Is every Riemann-integrable function lebesgue integrable?

I thought every Riemann integrable function is lebesgue integrable. But here, a user comments that the statement is not correct. I'm confused. Can someone clarify?

Solution 1:

Define $\inf $ to be the infimum over all upper sums of a function $ f $ and $\sup $ to be the supremum over all lower sums. Every step function is also a simple function, every upper sum is a simple function that is bigger than $f$, and every lower function is a simple function less than $f$, giving $$\sup \leq\sup_{\text {Lesbegue integrable}}\leq \inf_{\text {Lesbegue integrable}}\leq \inf$$ If $f$ is Riemann integrable, the first and last quantities agree, so $f$ must be Lebesgue integrable as well with the same value for the integral. Q.E.D.

Solution 2:

No. This does not have to always hold on unbounded intervals.

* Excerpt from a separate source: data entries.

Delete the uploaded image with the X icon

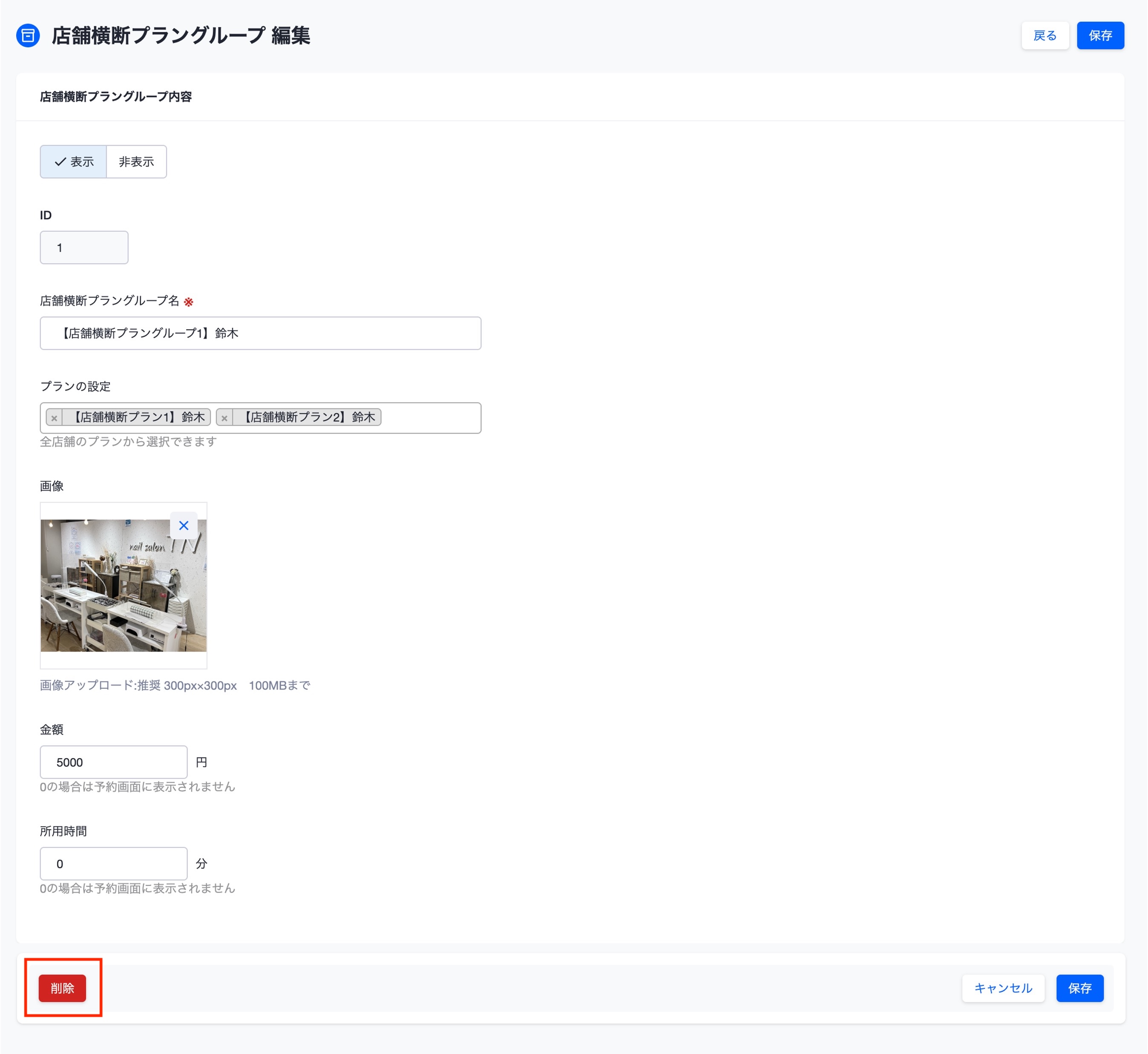click(x=184, y=525)
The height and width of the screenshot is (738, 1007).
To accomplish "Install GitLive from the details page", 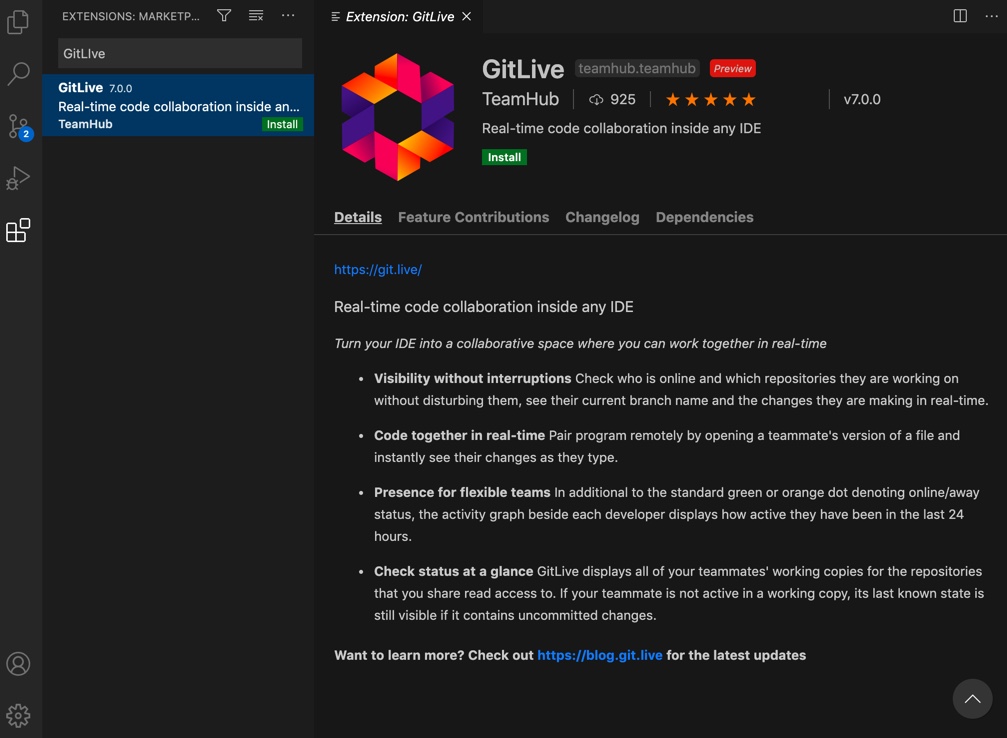I will [x=504, y=157].
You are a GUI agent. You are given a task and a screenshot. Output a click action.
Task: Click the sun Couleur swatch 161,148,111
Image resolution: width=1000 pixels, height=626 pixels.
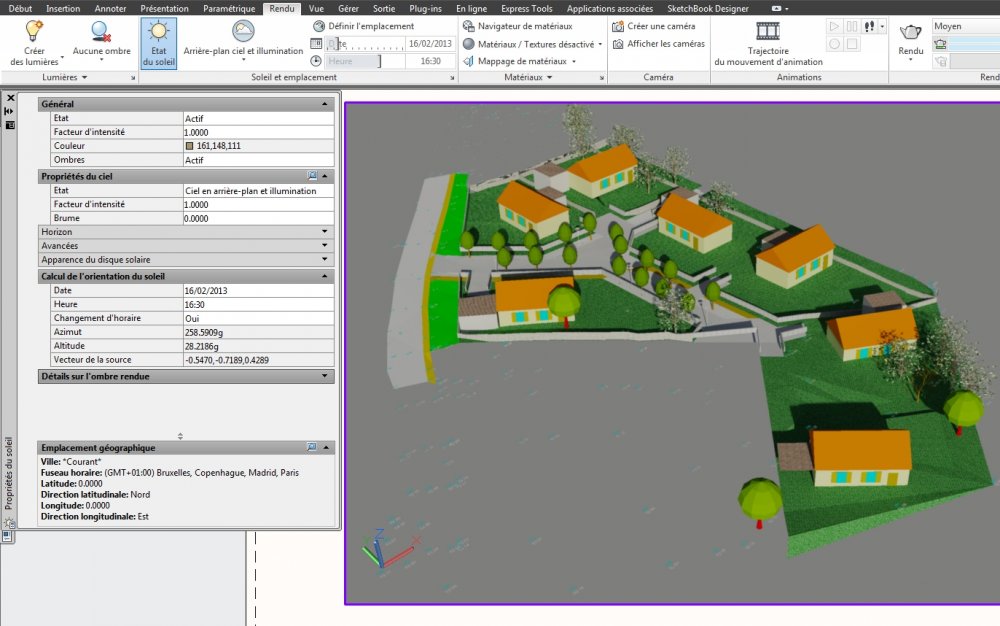pyautogui.click(x=189, y=146)
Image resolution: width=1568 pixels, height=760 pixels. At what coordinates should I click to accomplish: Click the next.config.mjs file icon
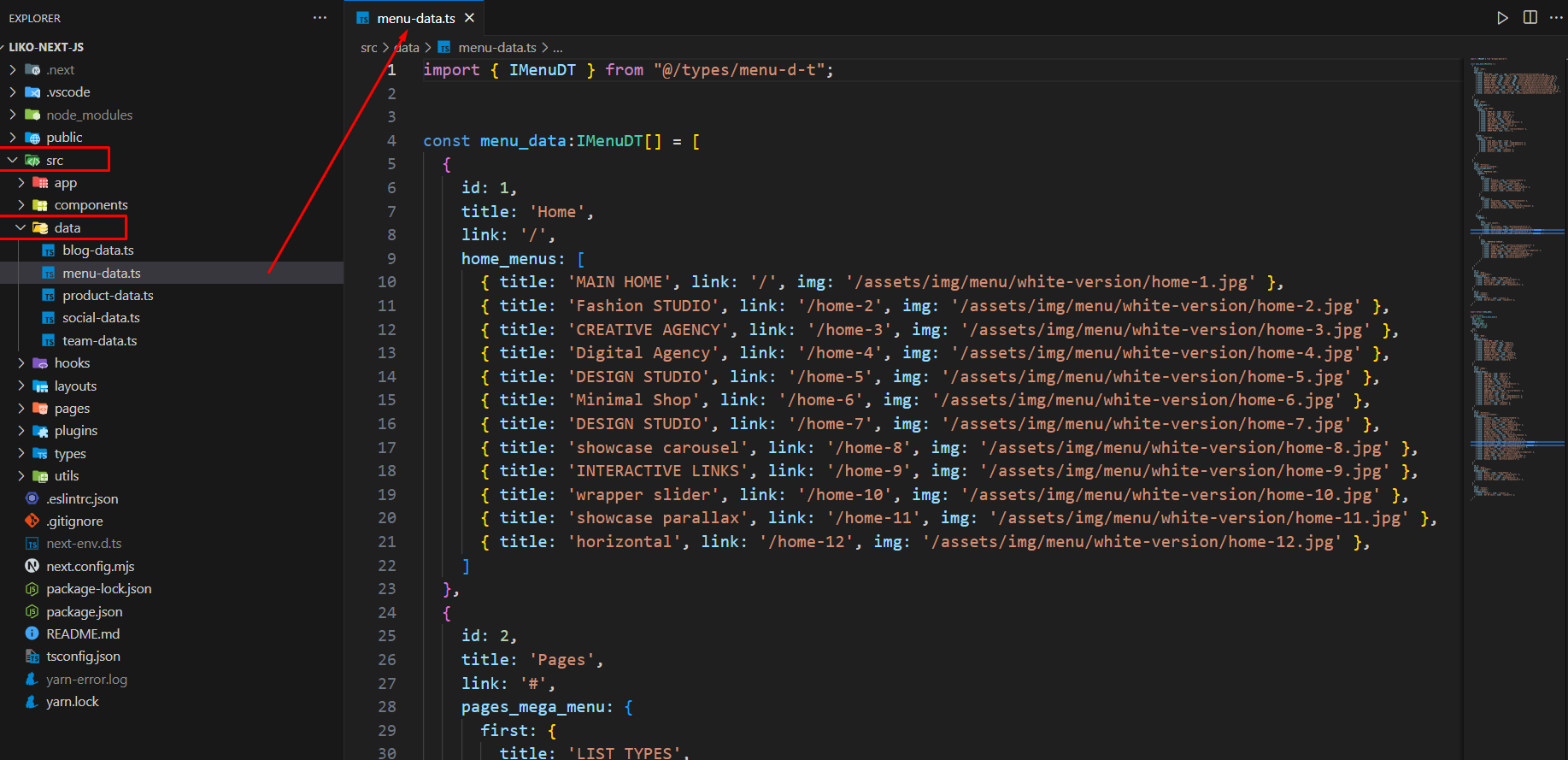32,566
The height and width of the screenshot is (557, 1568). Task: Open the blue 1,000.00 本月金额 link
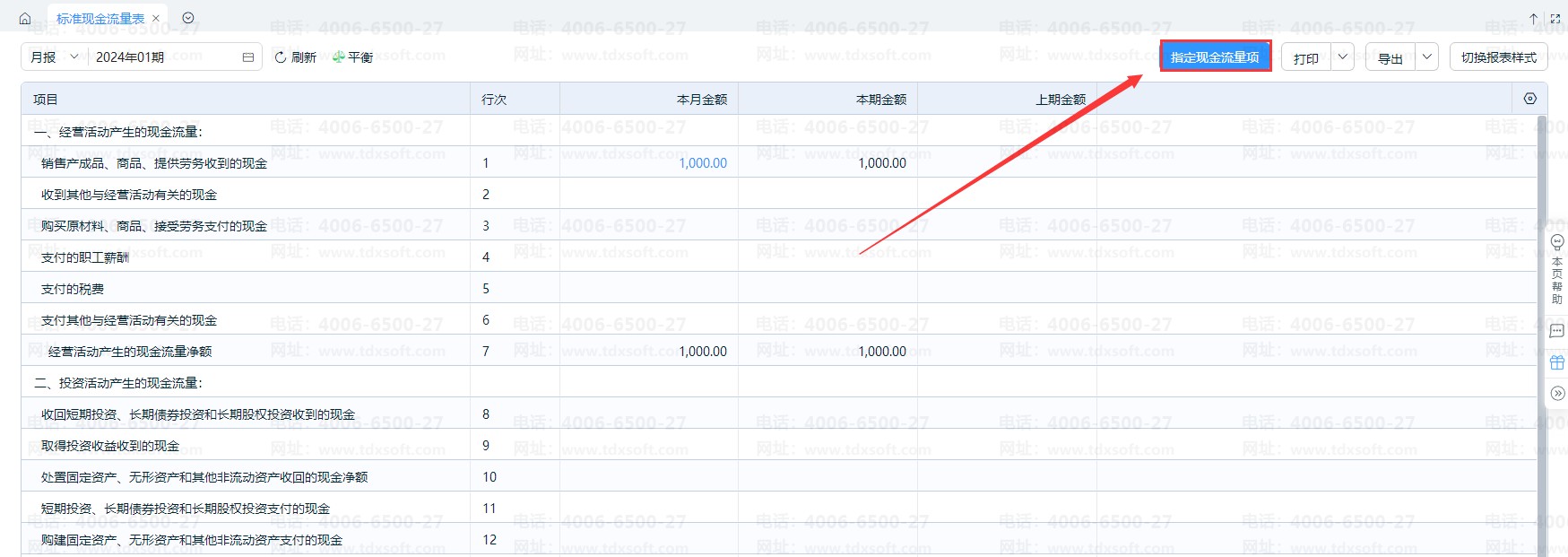[703, 163]
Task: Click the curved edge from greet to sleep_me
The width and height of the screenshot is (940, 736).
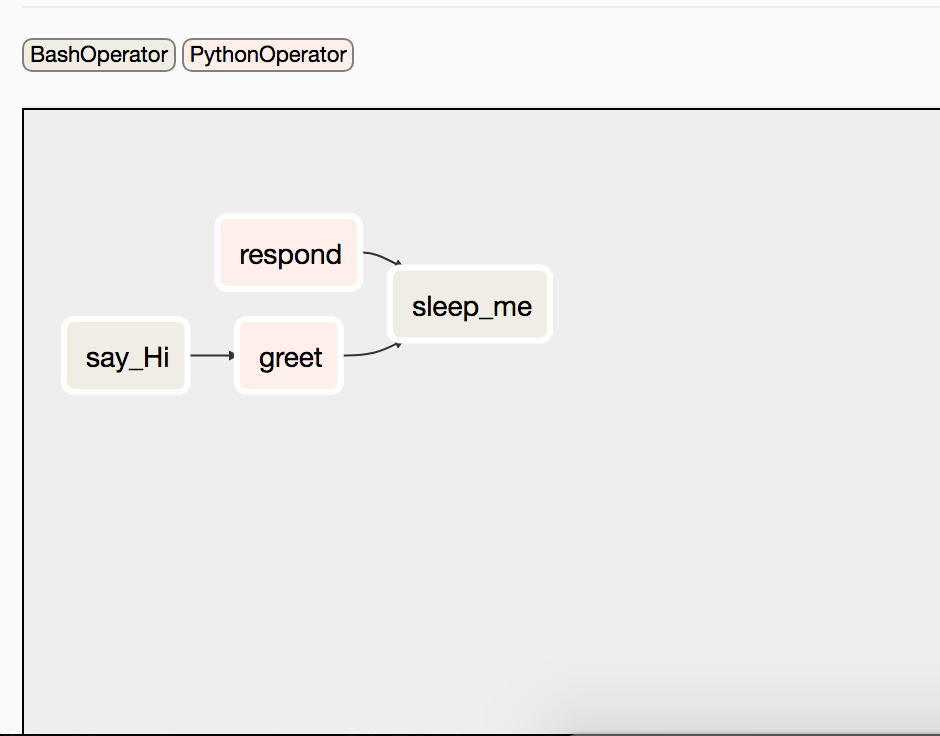Action: (372, 352)
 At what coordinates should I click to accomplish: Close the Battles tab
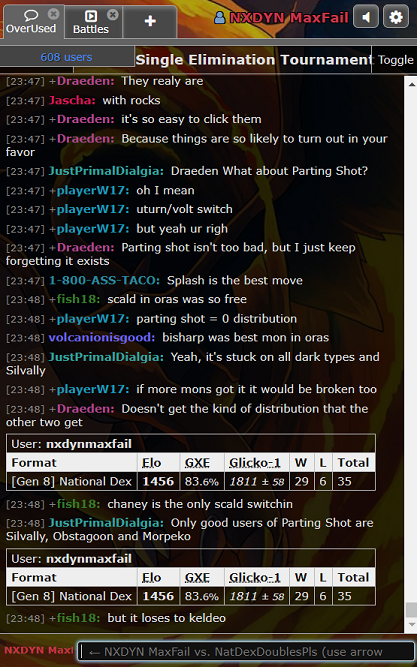click(x=112, y=15)
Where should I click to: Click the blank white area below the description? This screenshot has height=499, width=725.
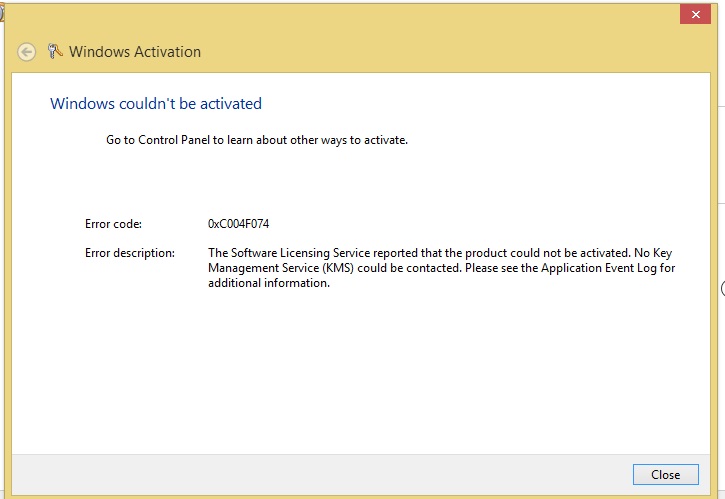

$$\int_{0}^{\infty} \frac{\sin{x}}{x} \, dx$$ exists in the sense of Riemann, but does not exist in the sense of Lebesgue as

$$\int_{(0,\infty)} \frac{\sin{x}}{x} \, d\mu. $$

This has to do with the fact that there is no "conditional convergence" in Lebesgue Integration.

Solution 3:

A characterization of Riemann integrable function is that $f$ is Riemann integrable iff it is continuous almost everywhere.

Now, since in Riemann integration we always talk about integration on bounded intervals, and in Lebesgue integration we do not differentiate between functions that are equal almost everywhere, and since continuous functions are Lebesgue integrable on bounded intervals, we have our result.